Kathryn Bigelow’s A House of Dynamite, her first film in eight years, doesn’t provide any new information on what the fallout of a nuclear attack would be. Rather, it’s a grim encapsulation of the consequences when things “go according to plan.”
Bigelow borrowed a page from Akira Kurosawa in the composition of A House of Dynamite, in which the same stressful stretch of time is depicted three times from different perspectives. In all three segments, an unknown missile is launched from a remote location without a known political affiliation or recognizable enemy. There isn’t a declaration of war or an international crisis that would seemingly spark such an attack; the villains of A House of Dynamite are as ambiguous as those in Top Gun: Maverick. However, any suggestion that this may be a “drill” or an unreported satellite launch are quickly denied after a failed attempt to knock the projectile off of its intended path. It’s a given that the United States will be hit, and that the death toll will rank in the millions; the only question is how the world will respond.

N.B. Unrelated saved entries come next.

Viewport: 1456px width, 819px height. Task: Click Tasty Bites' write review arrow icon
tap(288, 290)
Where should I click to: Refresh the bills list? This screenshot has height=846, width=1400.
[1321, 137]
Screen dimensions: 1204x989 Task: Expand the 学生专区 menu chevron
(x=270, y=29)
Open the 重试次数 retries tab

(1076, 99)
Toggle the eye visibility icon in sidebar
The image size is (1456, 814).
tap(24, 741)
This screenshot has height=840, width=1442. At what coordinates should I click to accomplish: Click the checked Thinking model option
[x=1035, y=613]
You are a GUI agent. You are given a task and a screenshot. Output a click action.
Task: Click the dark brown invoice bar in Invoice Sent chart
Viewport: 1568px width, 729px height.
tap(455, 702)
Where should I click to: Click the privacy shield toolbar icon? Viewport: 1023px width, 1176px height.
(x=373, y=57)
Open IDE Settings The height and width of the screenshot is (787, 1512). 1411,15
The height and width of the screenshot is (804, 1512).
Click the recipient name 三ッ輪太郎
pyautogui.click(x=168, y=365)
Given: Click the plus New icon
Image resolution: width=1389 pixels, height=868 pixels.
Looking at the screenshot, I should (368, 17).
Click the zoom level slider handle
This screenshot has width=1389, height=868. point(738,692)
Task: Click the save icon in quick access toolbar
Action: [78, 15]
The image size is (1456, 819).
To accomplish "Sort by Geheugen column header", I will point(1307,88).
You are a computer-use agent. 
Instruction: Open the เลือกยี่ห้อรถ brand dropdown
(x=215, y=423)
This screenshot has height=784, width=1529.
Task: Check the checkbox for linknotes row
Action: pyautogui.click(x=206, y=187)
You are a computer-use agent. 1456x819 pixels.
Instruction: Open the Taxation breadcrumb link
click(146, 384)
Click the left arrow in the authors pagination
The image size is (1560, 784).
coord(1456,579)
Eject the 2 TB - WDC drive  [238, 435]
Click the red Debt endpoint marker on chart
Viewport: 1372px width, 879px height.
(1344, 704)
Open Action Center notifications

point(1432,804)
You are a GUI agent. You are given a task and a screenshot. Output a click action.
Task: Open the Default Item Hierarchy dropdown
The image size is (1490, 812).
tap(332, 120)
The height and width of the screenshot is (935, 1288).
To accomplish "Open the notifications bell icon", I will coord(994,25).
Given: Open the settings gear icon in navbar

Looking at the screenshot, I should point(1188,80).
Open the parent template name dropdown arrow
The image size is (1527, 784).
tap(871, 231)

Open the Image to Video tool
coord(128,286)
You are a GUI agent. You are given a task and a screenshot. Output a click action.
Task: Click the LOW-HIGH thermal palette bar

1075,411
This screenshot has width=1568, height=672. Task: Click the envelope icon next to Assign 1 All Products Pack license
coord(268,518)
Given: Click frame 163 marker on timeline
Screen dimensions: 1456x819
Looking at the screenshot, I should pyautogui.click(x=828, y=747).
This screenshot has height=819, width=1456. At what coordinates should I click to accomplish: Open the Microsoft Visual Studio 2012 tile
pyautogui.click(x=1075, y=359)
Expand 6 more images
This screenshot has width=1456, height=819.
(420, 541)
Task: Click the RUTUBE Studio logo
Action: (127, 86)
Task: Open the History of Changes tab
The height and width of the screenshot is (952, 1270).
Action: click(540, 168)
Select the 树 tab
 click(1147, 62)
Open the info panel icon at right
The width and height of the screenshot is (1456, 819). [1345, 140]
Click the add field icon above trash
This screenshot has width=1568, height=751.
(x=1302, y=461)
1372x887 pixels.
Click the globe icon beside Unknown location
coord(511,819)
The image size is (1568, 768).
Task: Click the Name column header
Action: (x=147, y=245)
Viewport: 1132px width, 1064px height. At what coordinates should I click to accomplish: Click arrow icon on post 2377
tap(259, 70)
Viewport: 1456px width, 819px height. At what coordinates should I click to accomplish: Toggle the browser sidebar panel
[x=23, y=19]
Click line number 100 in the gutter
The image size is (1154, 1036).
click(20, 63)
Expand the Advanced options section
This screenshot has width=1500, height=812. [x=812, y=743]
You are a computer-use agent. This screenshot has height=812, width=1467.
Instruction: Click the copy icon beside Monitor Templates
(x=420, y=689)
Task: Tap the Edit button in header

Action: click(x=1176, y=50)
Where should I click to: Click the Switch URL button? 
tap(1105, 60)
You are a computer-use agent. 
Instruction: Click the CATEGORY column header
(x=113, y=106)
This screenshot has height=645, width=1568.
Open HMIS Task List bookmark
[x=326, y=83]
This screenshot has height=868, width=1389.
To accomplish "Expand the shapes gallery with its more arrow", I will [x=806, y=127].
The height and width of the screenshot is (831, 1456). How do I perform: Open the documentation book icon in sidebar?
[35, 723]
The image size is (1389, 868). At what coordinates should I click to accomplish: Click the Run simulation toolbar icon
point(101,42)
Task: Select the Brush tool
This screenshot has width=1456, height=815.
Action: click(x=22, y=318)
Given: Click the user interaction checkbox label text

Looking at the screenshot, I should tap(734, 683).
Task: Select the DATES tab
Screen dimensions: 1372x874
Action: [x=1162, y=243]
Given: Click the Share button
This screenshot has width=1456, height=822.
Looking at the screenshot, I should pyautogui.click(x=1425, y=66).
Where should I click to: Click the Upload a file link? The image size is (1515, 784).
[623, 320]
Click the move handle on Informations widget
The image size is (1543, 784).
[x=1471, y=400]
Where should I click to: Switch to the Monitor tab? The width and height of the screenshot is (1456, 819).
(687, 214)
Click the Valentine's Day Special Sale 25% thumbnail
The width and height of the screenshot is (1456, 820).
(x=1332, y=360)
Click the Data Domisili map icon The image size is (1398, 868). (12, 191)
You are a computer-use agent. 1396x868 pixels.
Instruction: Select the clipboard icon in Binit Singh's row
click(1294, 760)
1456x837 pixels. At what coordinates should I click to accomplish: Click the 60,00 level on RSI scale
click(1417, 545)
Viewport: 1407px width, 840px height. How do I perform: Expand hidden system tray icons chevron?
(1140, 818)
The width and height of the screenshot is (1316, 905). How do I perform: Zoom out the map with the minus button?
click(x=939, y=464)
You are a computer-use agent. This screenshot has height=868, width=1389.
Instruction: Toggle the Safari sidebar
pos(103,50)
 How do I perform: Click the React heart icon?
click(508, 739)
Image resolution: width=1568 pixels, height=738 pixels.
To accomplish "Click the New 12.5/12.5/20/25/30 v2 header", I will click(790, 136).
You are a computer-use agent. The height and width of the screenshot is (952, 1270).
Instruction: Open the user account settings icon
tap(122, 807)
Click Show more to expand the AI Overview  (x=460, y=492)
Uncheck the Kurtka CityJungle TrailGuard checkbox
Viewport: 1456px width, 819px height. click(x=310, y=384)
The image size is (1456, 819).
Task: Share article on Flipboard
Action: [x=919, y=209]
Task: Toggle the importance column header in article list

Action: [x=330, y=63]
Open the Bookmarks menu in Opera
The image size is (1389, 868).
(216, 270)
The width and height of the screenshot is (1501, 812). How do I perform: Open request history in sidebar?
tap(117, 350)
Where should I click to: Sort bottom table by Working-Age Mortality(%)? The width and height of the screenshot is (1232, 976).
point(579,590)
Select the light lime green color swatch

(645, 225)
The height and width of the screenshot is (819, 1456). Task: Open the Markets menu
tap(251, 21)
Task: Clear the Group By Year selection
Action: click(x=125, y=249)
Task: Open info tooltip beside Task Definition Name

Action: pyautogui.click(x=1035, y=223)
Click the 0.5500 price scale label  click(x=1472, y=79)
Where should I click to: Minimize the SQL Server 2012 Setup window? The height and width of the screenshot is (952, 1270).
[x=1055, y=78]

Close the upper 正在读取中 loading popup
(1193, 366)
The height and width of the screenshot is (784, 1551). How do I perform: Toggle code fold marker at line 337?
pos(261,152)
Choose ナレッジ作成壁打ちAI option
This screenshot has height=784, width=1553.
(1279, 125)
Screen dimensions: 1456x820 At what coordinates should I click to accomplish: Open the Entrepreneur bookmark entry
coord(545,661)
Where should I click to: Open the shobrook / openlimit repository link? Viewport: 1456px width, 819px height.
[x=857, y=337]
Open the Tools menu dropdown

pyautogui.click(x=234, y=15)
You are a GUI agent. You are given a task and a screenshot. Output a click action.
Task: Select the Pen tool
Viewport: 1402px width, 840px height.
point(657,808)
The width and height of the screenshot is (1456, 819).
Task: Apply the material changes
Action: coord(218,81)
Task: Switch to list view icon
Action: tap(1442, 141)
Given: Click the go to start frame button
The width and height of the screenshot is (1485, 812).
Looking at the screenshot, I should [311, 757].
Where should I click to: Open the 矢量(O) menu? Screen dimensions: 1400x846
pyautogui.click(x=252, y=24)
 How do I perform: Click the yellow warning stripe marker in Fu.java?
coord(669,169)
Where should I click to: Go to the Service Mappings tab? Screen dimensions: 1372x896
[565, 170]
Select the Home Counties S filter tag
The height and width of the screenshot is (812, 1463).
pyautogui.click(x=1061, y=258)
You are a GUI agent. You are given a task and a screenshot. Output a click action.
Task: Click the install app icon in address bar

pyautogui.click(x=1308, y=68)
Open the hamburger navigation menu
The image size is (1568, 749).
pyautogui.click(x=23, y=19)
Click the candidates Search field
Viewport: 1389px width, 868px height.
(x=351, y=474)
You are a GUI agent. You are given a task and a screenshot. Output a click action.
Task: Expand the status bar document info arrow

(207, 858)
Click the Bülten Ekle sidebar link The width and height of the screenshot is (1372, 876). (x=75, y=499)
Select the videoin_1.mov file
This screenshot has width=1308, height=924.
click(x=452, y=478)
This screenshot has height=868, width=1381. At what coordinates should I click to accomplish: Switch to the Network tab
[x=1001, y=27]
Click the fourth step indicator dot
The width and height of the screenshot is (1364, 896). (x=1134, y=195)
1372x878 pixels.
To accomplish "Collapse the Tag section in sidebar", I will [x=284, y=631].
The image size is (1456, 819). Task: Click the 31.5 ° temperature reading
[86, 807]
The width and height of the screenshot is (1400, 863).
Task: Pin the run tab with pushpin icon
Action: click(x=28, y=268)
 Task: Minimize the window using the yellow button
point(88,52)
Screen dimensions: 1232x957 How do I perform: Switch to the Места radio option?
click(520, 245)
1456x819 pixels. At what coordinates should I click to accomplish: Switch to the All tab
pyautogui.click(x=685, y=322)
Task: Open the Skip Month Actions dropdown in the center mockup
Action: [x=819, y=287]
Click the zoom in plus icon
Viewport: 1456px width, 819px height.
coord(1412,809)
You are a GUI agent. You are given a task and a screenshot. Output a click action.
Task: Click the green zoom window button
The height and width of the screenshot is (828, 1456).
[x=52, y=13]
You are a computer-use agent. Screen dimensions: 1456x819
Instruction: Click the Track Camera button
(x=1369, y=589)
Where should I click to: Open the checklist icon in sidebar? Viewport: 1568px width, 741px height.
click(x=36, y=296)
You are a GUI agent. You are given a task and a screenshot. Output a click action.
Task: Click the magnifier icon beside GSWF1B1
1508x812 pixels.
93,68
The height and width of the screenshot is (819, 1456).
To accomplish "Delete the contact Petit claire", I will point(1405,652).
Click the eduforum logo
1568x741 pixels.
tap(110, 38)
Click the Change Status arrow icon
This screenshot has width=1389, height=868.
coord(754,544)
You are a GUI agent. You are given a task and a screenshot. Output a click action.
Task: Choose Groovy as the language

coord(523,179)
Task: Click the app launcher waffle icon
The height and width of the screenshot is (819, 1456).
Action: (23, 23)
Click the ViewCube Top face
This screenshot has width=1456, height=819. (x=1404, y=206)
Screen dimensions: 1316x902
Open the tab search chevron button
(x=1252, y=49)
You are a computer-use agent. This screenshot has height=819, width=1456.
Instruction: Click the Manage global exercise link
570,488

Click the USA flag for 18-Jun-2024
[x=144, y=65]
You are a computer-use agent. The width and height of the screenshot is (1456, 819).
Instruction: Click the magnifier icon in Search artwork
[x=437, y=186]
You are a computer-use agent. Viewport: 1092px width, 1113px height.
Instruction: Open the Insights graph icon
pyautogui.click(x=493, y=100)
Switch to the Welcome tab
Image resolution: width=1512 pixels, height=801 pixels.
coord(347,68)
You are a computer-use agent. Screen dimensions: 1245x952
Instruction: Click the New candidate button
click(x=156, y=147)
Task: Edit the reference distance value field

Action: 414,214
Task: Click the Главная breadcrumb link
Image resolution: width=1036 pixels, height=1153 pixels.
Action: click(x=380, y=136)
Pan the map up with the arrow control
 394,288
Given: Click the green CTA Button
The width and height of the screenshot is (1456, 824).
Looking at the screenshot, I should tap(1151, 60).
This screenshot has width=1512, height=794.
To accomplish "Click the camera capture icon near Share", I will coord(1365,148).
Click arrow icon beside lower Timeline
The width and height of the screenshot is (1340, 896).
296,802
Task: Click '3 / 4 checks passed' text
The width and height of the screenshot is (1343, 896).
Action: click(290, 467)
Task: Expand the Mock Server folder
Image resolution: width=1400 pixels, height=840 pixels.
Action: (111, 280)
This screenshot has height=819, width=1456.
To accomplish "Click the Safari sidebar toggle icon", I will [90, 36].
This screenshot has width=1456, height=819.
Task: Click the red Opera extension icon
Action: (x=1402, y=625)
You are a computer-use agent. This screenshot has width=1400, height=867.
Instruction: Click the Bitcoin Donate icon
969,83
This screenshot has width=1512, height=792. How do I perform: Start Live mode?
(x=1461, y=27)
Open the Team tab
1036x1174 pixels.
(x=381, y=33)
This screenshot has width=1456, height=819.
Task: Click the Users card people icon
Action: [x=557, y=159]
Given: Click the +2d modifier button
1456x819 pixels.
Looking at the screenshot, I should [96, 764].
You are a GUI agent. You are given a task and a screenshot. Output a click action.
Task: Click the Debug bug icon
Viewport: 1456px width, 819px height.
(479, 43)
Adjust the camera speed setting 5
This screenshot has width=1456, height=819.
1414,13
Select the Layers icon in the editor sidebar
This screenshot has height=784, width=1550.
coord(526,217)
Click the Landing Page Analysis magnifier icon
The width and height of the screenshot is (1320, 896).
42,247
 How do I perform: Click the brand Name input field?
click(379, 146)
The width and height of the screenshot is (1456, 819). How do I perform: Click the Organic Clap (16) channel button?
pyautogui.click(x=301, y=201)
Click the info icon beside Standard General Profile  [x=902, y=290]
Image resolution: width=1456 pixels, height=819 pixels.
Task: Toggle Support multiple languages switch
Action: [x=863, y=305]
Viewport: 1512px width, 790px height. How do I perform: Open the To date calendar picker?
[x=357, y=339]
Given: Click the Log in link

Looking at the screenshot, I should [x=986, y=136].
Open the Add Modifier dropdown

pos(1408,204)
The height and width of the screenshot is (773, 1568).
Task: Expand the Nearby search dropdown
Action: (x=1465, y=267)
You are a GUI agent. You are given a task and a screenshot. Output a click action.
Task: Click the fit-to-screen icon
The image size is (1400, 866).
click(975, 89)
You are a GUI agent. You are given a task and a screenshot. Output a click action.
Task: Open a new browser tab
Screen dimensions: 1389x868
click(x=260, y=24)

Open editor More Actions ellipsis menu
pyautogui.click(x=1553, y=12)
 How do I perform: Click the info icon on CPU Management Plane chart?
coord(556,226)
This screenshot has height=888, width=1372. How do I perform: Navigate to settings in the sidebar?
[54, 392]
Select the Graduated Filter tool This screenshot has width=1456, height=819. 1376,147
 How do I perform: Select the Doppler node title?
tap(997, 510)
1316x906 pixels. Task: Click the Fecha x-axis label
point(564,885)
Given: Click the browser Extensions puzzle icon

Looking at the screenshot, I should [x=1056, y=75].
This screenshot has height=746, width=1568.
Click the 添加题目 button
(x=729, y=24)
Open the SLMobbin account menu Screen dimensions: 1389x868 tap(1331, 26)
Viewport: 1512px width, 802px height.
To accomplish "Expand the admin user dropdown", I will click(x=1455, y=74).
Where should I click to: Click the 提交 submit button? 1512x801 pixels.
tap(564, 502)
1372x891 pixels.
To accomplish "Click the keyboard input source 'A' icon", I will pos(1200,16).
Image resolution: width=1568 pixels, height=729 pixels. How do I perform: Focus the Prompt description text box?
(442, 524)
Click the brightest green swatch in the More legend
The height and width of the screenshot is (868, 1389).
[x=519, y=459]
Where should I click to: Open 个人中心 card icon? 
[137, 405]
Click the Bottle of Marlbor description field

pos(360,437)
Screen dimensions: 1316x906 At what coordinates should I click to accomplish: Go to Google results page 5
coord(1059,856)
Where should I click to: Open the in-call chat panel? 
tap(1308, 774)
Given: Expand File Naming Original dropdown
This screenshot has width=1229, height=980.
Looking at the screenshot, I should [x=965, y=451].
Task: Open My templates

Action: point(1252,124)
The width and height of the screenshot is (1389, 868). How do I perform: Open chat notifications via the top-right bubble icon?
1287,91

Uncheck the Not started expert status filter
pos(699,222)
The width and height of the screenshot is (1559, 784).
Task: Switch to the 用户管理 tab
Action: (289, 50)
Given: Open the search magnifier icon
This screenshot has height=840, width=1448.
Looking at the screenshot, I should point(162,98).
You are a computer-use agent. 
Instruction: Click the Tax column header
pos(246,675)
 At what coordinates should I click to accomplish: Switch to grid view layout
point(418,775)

Bigelow’s politics are ambiguous, with The Hurt Locker and Zero Dark Thirty praised as jingoistic propaganda and traitorous anti-military showboating by critics on both sides of the aisle. A House of Dynamite’s assertion that nuclear weapons are bad isn’t going to be controversial, even if the film’s suggestion is that a mass-scale tragedy has been inevitable since 1945. Like all of Bigelow’s films, A House of Dynamite is a drama about a group of knowledgeable, skilled characters tasked with finding a solution to a crisis. Whether these characters are hypocritical, unsparing, or unqualified may be up to interpretation, but there’s nothing about their situation that’s attractive. The fact that Bigelow and screenwriter Noah Oppenheim clearly did their research is proof enough that A House of Dynamite isn’t a fear-mongering frightener with desire to promote an agenda, but a legitimate act of intellectual curiosity.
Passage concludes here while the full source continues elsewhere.